> Marche à suivre
Reprenez l'article sur le football français sous le régime de Vichy et poursuivez sa rédaction après sa dernière phrase.

> Texte fourni

= = =

Dernière mise à jour : 5 févr.

En juin 1943, un véritable tremblement de terre secoue le football français. Le Colonel Pascot, Commissaire aux Sports de Vichy a décidé d'interdire aux clubs le droit d'employer des joueurs professionnels pour réunir ces-derniers au sein d'équipes fédérales nouvellement créées. Chronique d'une saison en enfer pour le football hexagonal.

Le colonel Pascot entouré des joueurs bordelais (à gauche) et marseillais (à droite) lors de la finale de la Coupe de France 1943. Archives FFF

Vichy et le ballon rond


"Le football, c'était mieux avant". Cette phrase, tant entendue et rabâchée depuis toujours pourrait résumer le mode de pensée du régime de Vichy vis-à-vis du football. Aujourd'hui, par "avant", on a souvent tendance à penser "avant l'arrêt Bosman", époque où les équipes possédaient une identité locale importante du fait de la limitation du nombre d'étrangers par équipe. En 1940, au moment où le régime de Vichy est instauré, cet "avant" désigne l'époque précédant l'instauration du professionnalisme en 1932. En effet, pour le régime du Maréchal Pétain, le football et le sport en général, devaient être pratiqués avec désintéressement, le professionnalisme étant jugé immoral. Ainsi, dès le mois d'octobre 1940, le Commissaire Général à l'Education Générale et aux Sports de Vichy, l'ancien tennisman Jean Borotra, interdit purement et simplement le sport professionnel. Seuls trois sports sont épargnés : le cyclisme, la boxe et la pelote basque, pratiques dans lesquelles le professionnalisme est jugé essentiel à l'obtention de bons résultats à l'international. Pour le football, le cas est un peu particulier. Le professionnalisme faisant partie intégrante du football français depuis près de 10 ans, Vichy décide de laisser au ballon rond un sursis de trois ans, afin de lui laisser le temps d'assurer sa transition. Le rendez-vous est donc pris pour la saison 1943-1944.


La F.F.F. sous tutelle


Pendant trois années, le régime de Vichy va accentuer sa pression sur le football professionnel français. Si le soin est laissé à la F.F.F. d'organiser des championnats dans les trois principales zones en vigueur depuis la défaite de juin 1940, (à savoir la Zone Interdite au Nord-Pas-de-Calais, la Zone Occupée et la Zone Non Occupée), ainsi qu'une Coupe de France, les marges de manœuvre de la Fédération sont limitées. En effet, même si le sursis de trois ans apparaît quelque peu oublié dans un premier temps, le Commissariat aux Sports refroidit toute velléité de retour vers l'organisation d'avant-guerre. Pire encore, en mars 1942, Jean Borotra impose la nomination d'hommes de son Commissariat au sein du Comité Directeur de la F.F.F., ce qui provoque la démission du président emblématique de la F.F.F., Jules Rimet. Pour ne rien arranger, en avril 1942, Borotra cède sa place à l'ancien rugbyman Joseph Pascot, réputé bien plus autoritaire que l'ex-tennisman. Dès son arrivée, Pascot supprime les transferts et instaure la règle des "7+4" qui oblige les clubs à aligner au moins quatre amateurs au coup d'envoi de chaque match. La F.F.F., désormais réduite au simple rôle de subalterne du Commissariat ne bronche pas et applique les ordres. En mai 1943, son impuissance va être dévoilée au grand jour à l'occasion de la finale de la Coupe de France entre l'OM et Bordeaux. Alors que la rencontre doit être rejouée à la suite d'un résultat nul (2-2), la Fédération annonce la victoire de l'OM sur tapis vert à la suite d'un problème avec le joueur bordelais Nemeur, aligné face à l'OM alors qu'il n'était pas qualifié pour cette rencontre. Estimant qu'une finale doit se jouer sur le terrain, Pascot déjuge cette décision et ordonne que le match soit rejoué comme convenu. La F.F.F., impuissante, obéit et voit un homme politique déjuger l'une de ses décisions pour la première fois de son histoire...

= = =

(Données enregistrées)
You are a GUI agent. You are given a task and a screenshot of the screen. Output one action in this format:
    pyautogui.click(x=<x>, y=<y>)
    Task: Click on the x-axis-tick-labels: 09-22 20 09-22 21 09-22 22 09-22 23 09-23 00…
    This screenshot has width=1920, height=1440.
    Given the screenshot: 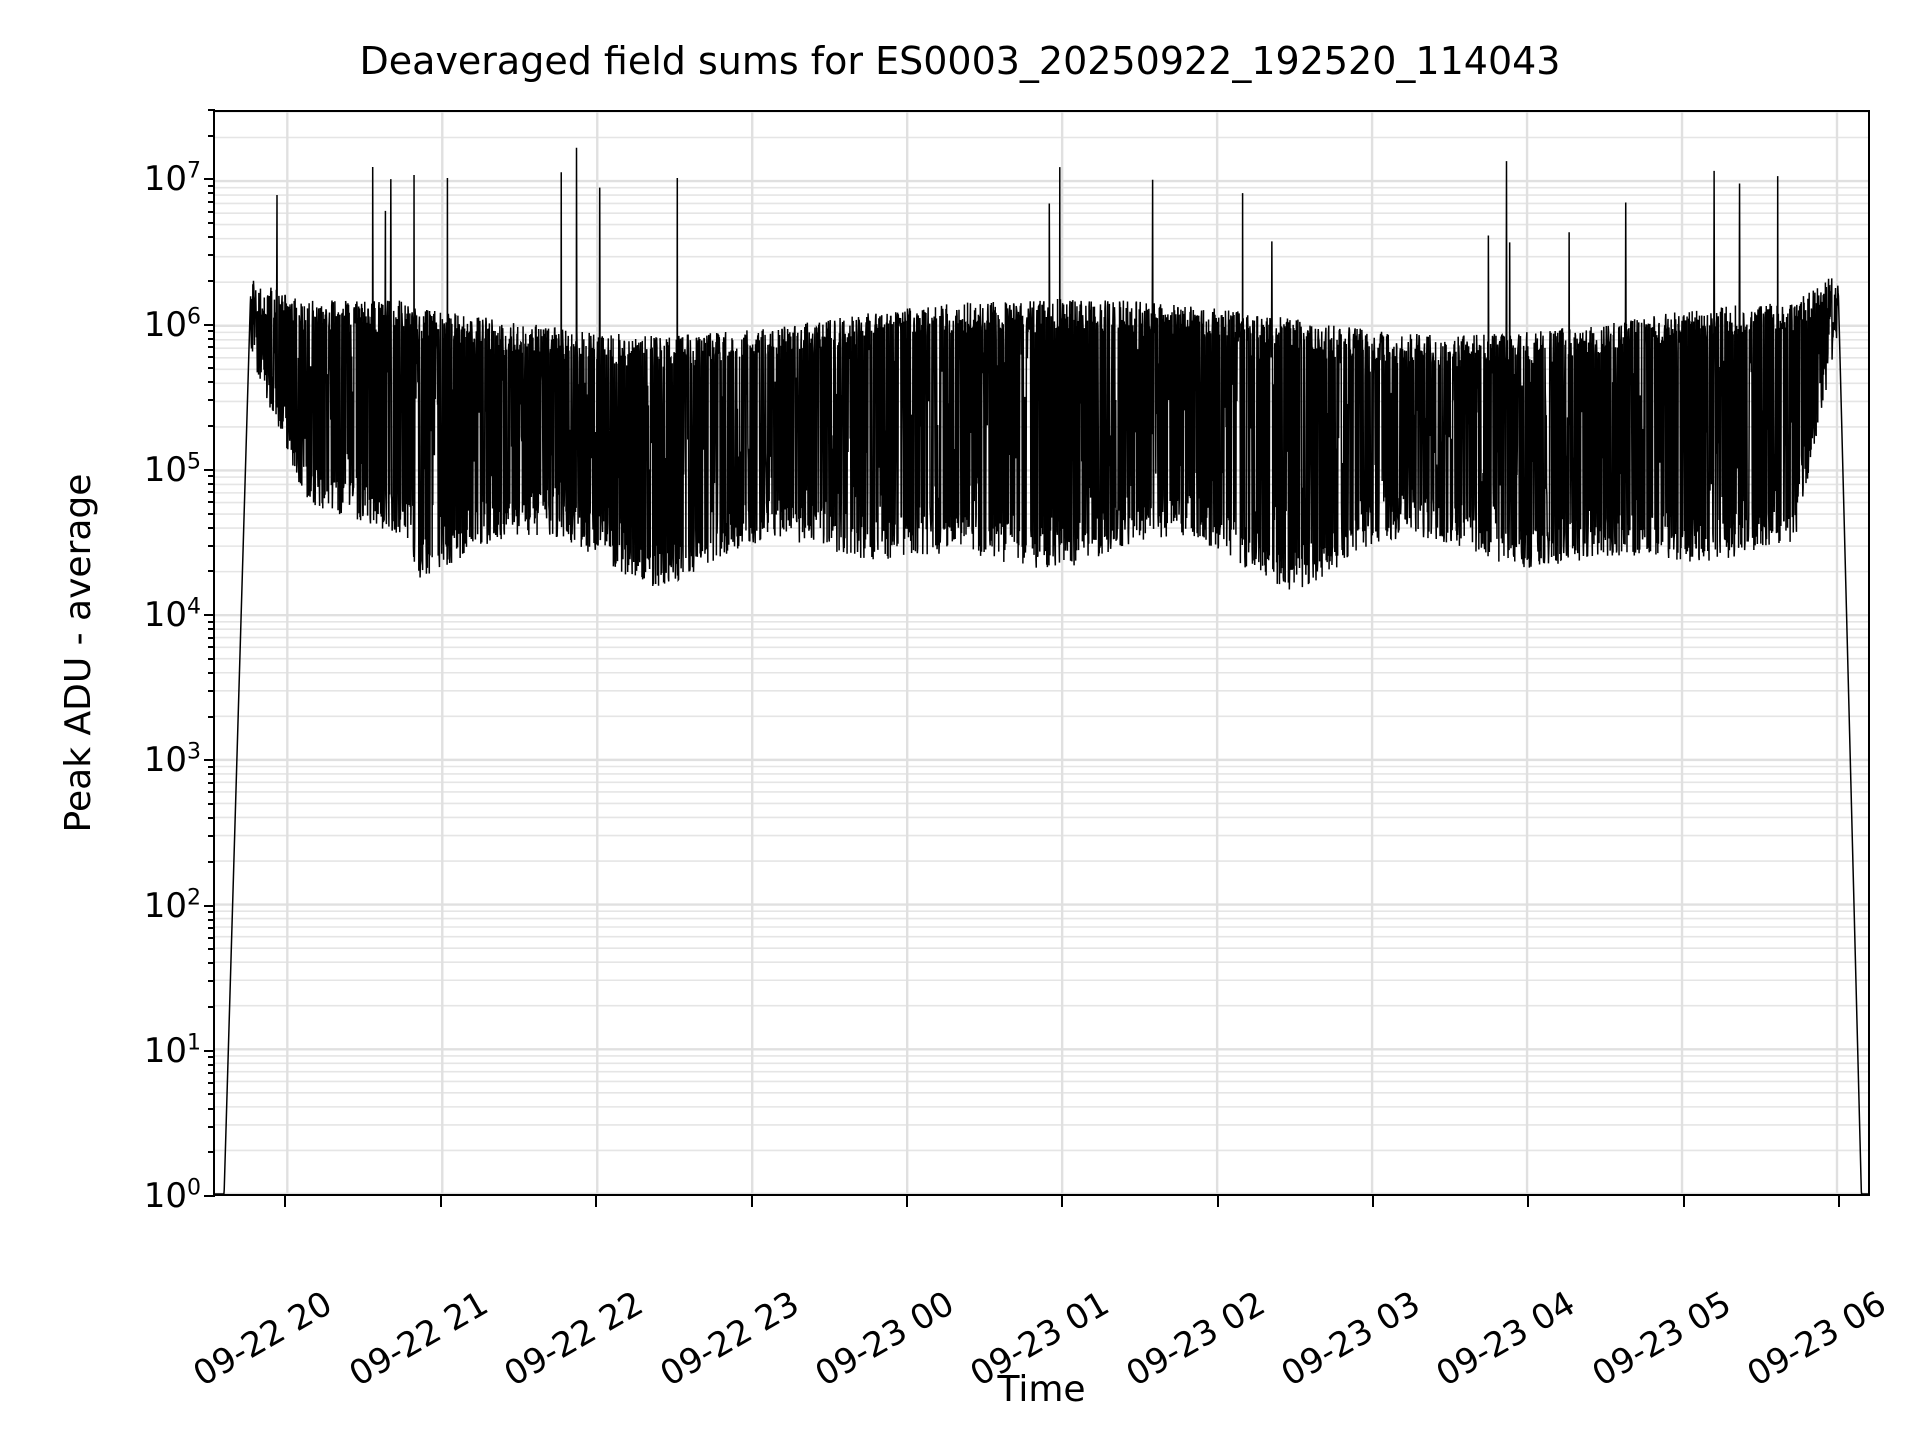 What is the action you would take?
    pyautogui.click(x=1040, y=1302)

= = =

> Réponse rédigée
"Tempête sur le Ballon Rond"


Désormais patron incontesté du football français, le colonel Pascot a le champ libre pour imposer ses réformes. Et il ne va pas s'en priver. Le 15 juin 1943, c'est un véritable séisme qui est annoncé par le chef des sports de Vichy. Jugeant que ses directives n'avaient pas été respectées, notamment concernant les quatre amateurs par équipe puisque ces derniers avaient bien souvent été rémunérés, l'ex-rugbyman annonce une réorganisation totale du football français. Les clubs, piliers du football depuis sa création, sont destitués de tous leurs joueurs professionnels et sont reversés dans les championnats amateurs. Les joueurs, quant à eux, sont sélectionnés au sein de seize équipes fédérales nouvellement créées et amenées à disputer un championnat national. Rétribués par l'Etat, ils doivent obtenir un diplôme de "joueur-moniteur" et ont pour obligation de dispenser leurs connaissances physiques et techniques dans des établissements scolaires et des clubs de football. La sélection dans les équipes fédérales est une véritable réquisition : en cas de refus, les joueurs seront radiés et ne pourront plus pratiquer le football, même en amateur. Seuls les ex-pros non-sélectionnés dans une équipe fédérale peuvent obtenir une requalification dans les équipes amateures.

L'annonce de cette réforme provoque une véritable onde de choc dans le monde football français. Le journal Football titre "Tempête sur le Ballon Rond" tandis que de nombreuses voix s'élèvent contre cette fonctionnarisation du football français. Membre influent du Bureau de la F.F.F., le futur créateur de la Ligue des Champions Gabriel Hanot publie une critique au vitriol de la réforme dans Le Miroir des Sports. Dénonçant "l'instauration du football chimérique en France", il écrit : "Le football avait jusqu’ici échappé au cyclone de la défaite militaire et politique. Le voici aux prises avec la tornade, par la volonté d’un membre du gouvernement".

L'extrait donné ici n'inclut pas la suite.